═════ DOCUMENT

28. In IPL, there are 153 matches played, every two team played one match with each other. The number

of teams participating in the championship is:

(a) 18 (b) 35 (c) 20 (d) 19 (e) 16

29. Calculate the number of diagonals which can be drawn in a hexagon?

(a) 15 (b) 9 (c) 7 (d) 12 (e) 13

30. If there are two brothers among a group of 20 people. Calculate the number of ways in which the

group can be arranged in a line so that they are always together?

(a) 18! (b)18!*1! (c) 3*18! (d) 18! / 3! (e) 19! * 2

31. In how many different ways the word‘ REPEAT‘ be arranged such that first and last position is held

by R and T respectively?

(a) 24 ways (b) 120 ways (c) 60 ways (d) 40 ways (e) NOT

32. Calculate the number of ways in which 6 yellow balls and 6 red balls be arranged, such that each

color group is always together?

(a) 12! (b) 10!*2 (c) 2!*6!*6! (d) 15! (e) 12!*18!

33. Calculate the number of 5 digit positive numbers, sum of whose digits is odd.

(a) 45000 (b) 23000 (c) 41000 (d) 13000 (e) 35000

34. How many alphabets need to be there in a language if one were to make 1 million distinct 3 digit

initials using the alphabets of the language?

══════════

TASK DIRECTIONS: Copy the combinatorics quiz from "(a) 45000 (b)" up to and including "of the language?".

═════ RECORDED DATA

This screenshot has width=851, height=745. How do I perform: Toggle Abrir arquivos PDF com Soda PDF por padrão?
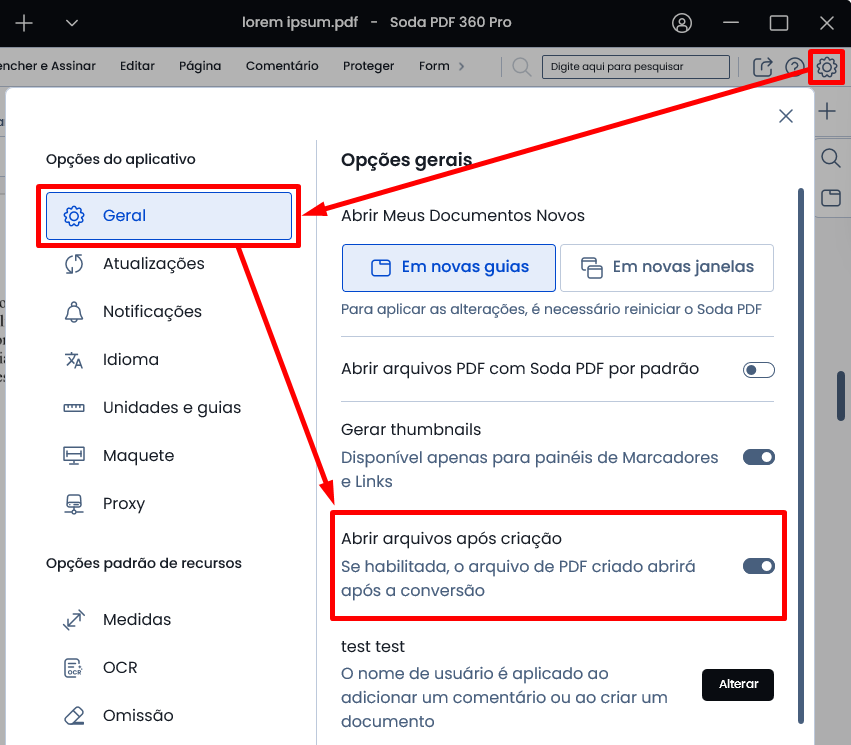point(758,370)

══════════

TASK ANSWER:
(a) 45000 (b) 23000 (c) 41000 (d) 13000 (e) 35000

34. How many alphabets need to be there in a language if one were to make 1 million distinct 3 digit

initials using the alphabets of the language?